Copy out every line of the data that has the word "computer" somewhere in it.
········
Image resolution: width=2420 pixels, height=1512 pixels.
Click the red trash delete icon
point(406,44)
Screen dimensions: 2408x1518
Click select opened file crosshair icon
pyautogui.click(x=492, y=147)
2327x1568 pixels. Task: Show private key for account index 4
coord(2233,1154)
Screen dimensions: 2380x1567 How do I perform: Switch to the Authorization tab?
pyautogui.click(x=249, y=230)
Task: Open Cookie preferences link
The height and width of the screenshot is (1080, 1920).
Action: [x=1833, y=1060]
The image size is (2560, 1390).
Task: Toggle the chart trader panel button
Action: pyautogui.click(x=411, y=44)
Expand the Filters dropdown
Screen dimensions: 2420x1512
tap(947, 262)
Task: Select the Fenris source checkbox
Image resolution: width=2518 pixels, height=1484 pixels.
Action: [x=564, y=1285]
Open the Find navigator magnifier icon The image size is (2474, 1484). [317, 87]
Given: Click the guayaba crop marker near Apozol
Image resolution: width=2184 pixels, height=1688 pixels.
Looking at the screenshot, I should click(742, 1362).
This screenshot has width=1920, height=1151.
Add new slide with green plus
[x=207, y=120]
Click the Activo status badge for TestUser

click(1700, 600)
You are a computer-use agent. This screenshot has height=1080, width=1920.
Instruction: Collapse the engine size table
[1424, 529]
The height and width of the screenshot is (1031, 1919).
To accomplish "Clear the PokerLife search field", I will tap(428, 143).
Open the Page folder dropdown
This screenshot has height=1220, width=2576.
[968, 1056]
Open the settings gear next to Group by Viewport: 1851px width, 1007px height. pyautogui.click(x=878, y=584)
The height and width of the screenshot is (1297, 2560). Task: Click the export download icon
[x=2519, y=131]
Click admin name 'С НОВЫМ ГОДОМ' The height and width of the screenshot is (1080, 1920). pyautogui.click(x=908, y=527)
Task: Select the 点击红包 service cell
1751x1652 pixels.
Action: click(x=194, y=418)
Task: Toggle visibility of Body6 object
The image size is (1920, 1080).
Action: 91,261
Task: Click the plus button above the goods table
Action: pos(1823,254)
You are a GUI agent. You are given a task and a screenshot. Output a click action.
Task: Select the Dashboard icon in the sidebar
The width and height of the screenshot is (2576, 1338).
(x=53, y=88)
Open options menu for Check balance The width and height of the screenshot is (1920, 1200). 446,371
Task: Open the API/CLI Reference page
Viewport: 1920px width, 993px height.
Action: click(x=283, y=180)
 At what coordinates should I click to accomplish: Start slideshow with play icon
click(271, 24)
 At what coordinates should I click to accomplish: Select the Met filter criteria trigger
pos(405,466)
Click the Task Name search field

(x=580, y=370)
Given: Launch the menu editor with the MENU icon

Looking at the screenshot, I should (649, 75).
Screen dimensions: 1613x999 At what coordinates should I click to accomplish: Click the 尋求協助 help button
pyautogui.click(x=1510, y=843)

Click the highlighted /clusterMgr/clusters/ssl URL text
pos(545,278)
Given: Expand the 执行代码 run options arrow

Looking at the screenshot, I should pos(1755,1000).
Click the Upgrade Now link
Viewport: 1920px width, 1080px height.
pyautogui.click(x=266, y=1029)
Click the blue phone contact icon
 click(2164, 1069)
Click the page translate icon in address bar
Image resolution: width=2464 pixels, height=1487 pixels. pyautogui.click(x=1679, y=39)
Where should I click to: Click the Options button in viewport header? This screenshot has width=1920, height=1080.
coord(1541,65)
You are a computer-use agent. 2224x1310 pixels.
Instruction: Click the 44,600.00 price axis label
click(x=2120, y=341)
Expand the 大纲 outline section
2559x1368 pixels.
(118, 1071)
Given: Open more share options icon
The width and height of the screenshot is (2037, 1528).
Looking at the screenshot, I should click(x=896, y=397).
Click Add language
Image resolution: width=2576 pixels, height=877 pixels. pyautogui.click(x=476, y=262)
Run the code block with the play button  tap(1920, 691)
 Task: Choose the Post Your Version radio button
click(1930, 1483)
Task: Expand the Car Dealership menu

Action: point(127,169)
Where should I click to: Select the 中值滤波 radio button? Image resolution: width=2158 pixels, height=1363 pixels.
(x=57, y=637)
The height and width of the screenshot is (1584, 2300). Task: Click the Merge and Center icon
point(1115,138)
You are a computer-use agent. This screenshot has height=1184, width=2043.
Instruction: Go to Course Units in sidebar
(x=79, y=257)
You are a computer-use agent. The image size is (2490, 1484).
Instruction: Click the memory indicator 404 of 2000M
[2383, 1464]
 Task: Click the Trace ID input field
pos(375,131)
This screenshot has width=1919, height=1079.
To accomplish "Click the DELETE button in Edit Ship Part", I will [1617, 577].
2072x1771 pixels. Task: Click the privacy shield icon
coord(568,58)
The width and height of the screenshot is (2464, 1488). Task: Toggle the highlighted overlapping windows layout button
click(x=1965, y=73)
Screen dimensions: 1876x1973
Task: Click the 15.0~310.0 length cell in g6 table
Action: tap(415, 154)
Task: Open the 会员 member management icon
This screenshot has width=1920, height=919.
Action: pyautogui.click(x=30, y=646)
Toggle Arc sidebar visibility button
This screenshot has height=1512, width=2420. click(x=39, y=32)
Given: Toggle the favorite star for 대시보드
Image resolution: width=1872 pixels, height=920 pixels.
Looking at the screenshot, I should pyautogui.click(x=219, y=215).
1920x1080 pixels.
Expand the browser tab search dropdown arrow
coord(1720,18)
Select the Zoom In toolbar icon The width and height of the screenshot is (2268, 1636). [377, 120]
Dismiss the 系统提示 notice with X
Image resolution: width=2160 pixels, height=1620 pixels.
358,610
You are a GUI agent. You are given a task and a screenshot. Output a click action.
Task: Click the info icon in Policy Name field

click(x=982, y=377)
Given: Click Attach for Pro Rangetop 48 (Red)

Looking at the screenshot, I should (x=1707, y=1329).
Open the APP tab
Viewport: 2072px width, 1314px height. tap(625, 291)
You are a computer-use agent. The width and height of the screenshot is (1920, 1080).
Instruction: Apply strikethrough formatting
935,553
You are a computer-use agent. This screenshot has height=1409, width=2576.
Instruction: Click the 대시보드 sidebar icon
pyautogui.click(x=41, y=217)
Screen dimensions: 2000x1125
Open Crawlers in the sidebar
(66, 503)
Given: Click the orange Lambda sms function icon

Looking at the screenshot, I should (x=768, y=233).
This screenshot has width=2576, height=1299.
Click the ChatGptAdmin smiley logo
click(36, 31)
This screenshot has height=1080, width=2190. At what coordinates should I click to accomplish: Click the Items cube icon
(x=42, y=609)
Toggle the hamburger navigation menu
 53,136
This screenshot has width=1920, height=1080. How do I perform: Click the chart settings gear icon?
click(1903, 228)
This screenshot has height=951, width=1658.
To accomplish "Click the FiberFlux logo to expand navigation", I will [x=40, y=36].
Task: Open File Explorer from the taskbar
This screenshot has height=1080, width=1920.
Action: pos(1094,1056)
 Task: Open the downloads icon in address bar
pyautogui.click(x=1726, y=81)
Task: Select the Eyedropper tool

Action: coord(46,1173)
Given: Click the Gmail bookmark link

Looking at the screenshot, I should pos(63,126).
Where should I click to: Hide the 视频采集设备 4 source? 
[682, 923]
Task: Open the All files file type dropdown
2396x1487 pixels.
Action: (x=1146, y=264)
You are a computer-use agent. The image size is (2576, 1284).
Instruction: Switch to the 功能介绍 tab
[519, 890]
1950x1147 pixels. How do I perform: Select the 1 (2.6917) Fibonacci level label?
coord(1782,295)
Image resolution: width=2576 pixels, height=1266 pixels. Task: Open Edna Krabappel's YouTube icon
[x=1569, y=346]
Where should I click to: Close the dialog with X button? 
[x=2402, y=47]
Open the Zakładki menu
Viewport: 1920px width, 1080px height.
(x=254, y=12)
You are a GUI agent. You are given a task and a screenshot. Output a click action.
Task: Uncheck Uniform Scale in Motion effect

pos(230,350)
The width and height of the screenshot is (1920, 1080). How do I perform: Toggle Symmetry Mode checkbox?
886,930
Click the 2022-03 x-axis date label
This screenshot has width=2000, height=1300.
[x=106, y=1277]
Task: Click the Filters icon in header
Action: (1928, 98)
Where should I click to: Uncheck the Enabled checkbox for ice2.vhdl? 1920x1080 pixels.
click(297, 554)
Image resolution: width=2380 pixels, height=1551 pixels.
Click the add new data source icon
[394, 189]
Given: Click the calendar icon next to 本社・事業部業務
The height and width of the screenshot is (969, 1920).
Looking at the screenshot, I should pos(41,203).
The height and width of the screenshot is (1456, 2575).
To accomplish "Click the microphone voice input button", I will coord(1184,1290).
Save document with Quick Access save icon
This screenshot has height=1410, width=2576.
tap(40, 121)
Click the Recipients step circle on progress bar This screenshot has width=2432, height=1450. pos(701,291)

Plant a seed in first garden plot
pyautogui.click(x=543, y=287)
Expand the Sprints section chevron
········
## Your response
You are a computer-use agent. This screenshot has height=1080, width=1920.
You are a computer-use agent. 2224x1310 pixels.
You are a computer-use agent. This screenshot has height=1184, width=2043.
You are a computer-use agent. The image size is (2490, 1484).
You are a computer-use agent. The width and height of the screenshot is (1920, 1080).
You are a computer-use agent. This screenshot has height=1409, width=2576.
You are a computer-use agent. The image size is (2576, 1284).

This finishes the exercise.